A Poor Wise Man - Page 9/166

"He is a very fine young man," Ellen said rather stiffly. "He's very highly thought of in the town I come from. His father was a doctor, and his buggy used to go around day, and night. When he found they wouldn't take him as a soldier he was like to break his heart."

"Lame?" Grace repeated, ignoring Ellen.

"Just a little. You forget all about it when you know him. Don't you, Ellen?"

But at Grace's tone Ellen had remembered. She stiffened, and became again a housemaid in the Anthony Cardew house, a self-effacing, rubber-heeled, pink-uniformed lower servant. She glanced at Mrs. Cardew, whose eyebrows were slightly raised.

"Thank you, miss," she said. And went out, leaving Lily rather chilled and openly perplexed.

"Well!" she said. Then she glanced at her mother. "I do believe you are a little shocked, mother, because Ellen and I have a mutual friend in Mr. William Wallace Cameron! Well, if you want the exact truth, he hadn't an atom of use for me until he heard about Ellen." She put an arm around Grace's shoulders. "Brace up, dear," she said, smilingly. "Don't you cry. I'll be a Cardew bye-and-bye."

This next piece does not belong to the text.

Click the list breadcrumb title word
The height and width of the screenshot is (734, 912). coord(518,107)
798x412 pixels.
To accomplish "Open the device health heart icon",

"Did you really go to the moving pictures with him?" Grace asked, rather unhappily. She had never been inside a moving picture theater. To her they meant something a step above the corner saloon, and a degree below the burlesque houses. They were constituted of bad air and unchaperoned young women accompanied by youths who dangled cigarettes from a lower lip, all obviously of the lower class, including the cigarette; and of other women, sometimes drab, dragged of breast and carrying children who should have been in bed hours before; or still others, wandering in pairs, young, painted and predatory. She was not imaginative, or she could not have lived so long in Anthony Cardew's house. She never saw, in the long line waiting outside even the meanest of the little theaters that had invaded the once sacred vicinity of the Cardew house, the cry of every human heart for escape from the sordid, the lure of romance, the call of adventure and the open road.

"I can't believe it," she added.

Lily made a little gesture of half-amused despair.

"Dearest," she said, "I did. And I liked it. Mother, things have changed a lot in twenty years. Sometimes I think that here, in this house, you don't realize that--" she struggled for a phrase--"that things have changed," she ended, lamely. "The social order, and that sort of thing. You know. Caste." She hesitated. She was young and inarticulate, and when she saw Grace's face, somewhat frightened. But she was not old Anthony's granddaughter for nothing. "This idea of being a Cardew," she went on, "that's ridiculous, you know. I'm only half Cardew, anyhow. The rest is you, dear, and it's got being a Cardew beaten by quite a lot."